OBJECTIVE: Rewrite the records in the stretch from the line containing "Where should I click to: Click the gear" through the line containing "Action: [620, 394]", swapping "gear" for "cog" and leaving everything else unchanged. Give only those lines.

-- Start of DATASET RECORDS --

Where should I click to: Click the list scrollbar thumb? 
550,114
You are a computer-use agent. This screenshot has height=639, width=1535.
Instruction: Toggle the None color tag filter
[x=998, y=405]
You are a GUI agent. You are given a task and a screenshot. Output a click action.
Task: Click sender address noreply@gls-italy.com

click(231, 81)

-- End of DATASET RECORDS --
-- Start of DATASET RECORDS --

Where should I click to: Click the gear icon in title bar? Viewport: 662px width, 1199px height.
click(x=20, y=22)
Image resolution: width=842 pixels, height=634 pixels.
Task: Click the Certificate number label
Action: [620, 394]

-- End of DATASET RECORDS --
-- Start of DATASET RECORDS --

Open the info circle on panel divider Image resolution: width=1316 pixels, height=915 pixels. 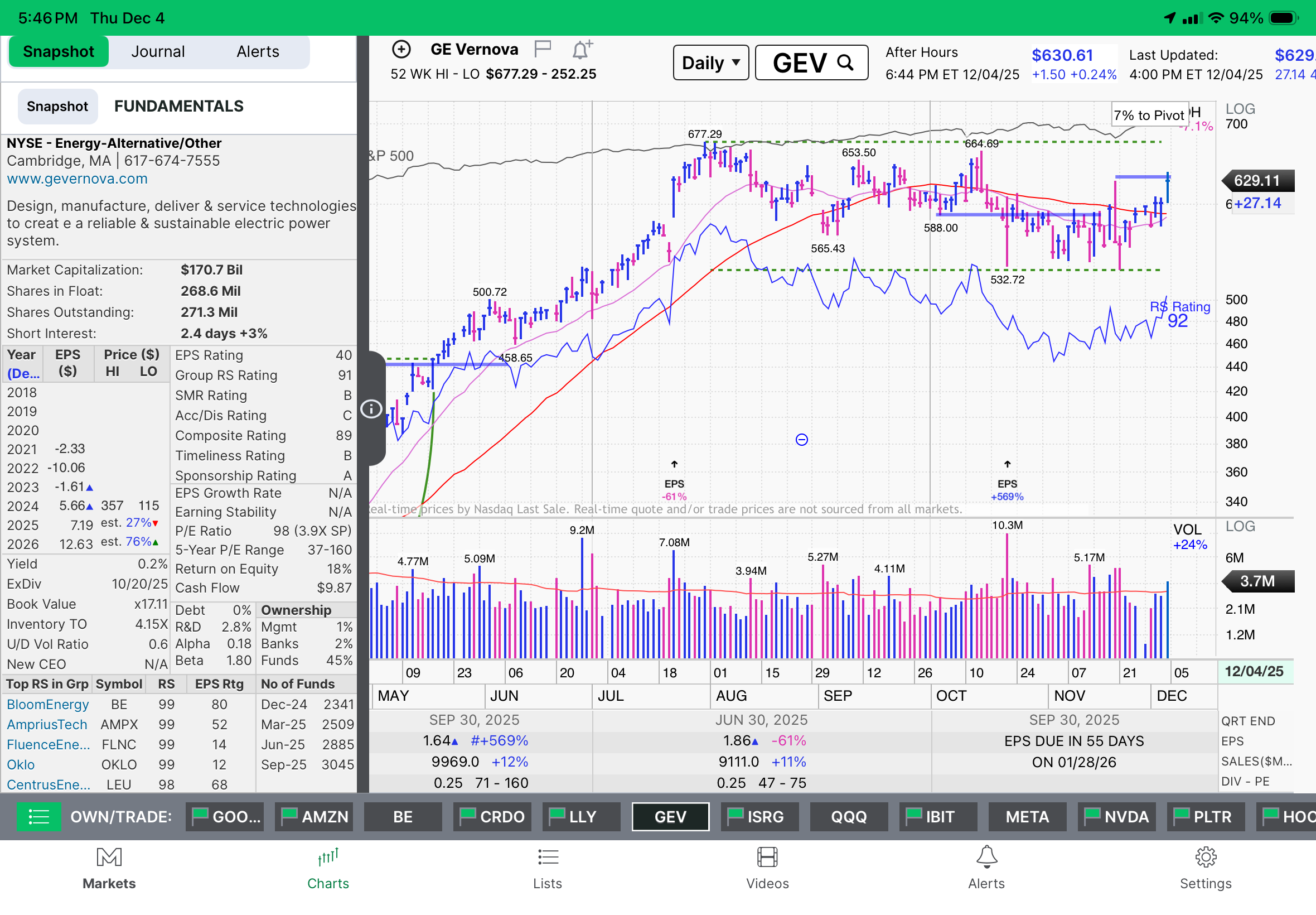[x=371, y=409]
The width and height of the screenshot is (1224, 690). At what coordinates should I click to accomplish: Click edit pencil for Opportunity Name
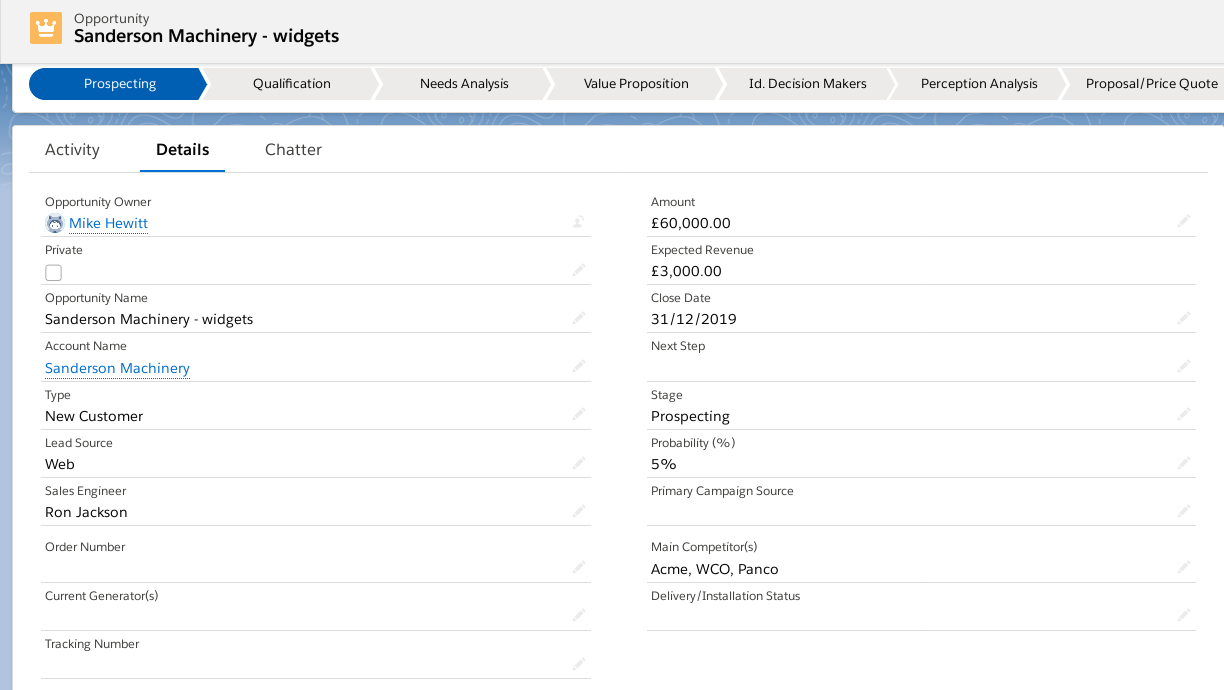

-- End of DATASET RECORDS --

TASK ANSWER:
Where should I click to: Click the cog icon in title bar? Viewport: 662px width, 1199px height.
click(x=20, y=22)
Image resolution: width=842 pixels, height=634 pixels.
Task: Click the Certificate number label
Action: [620, 394]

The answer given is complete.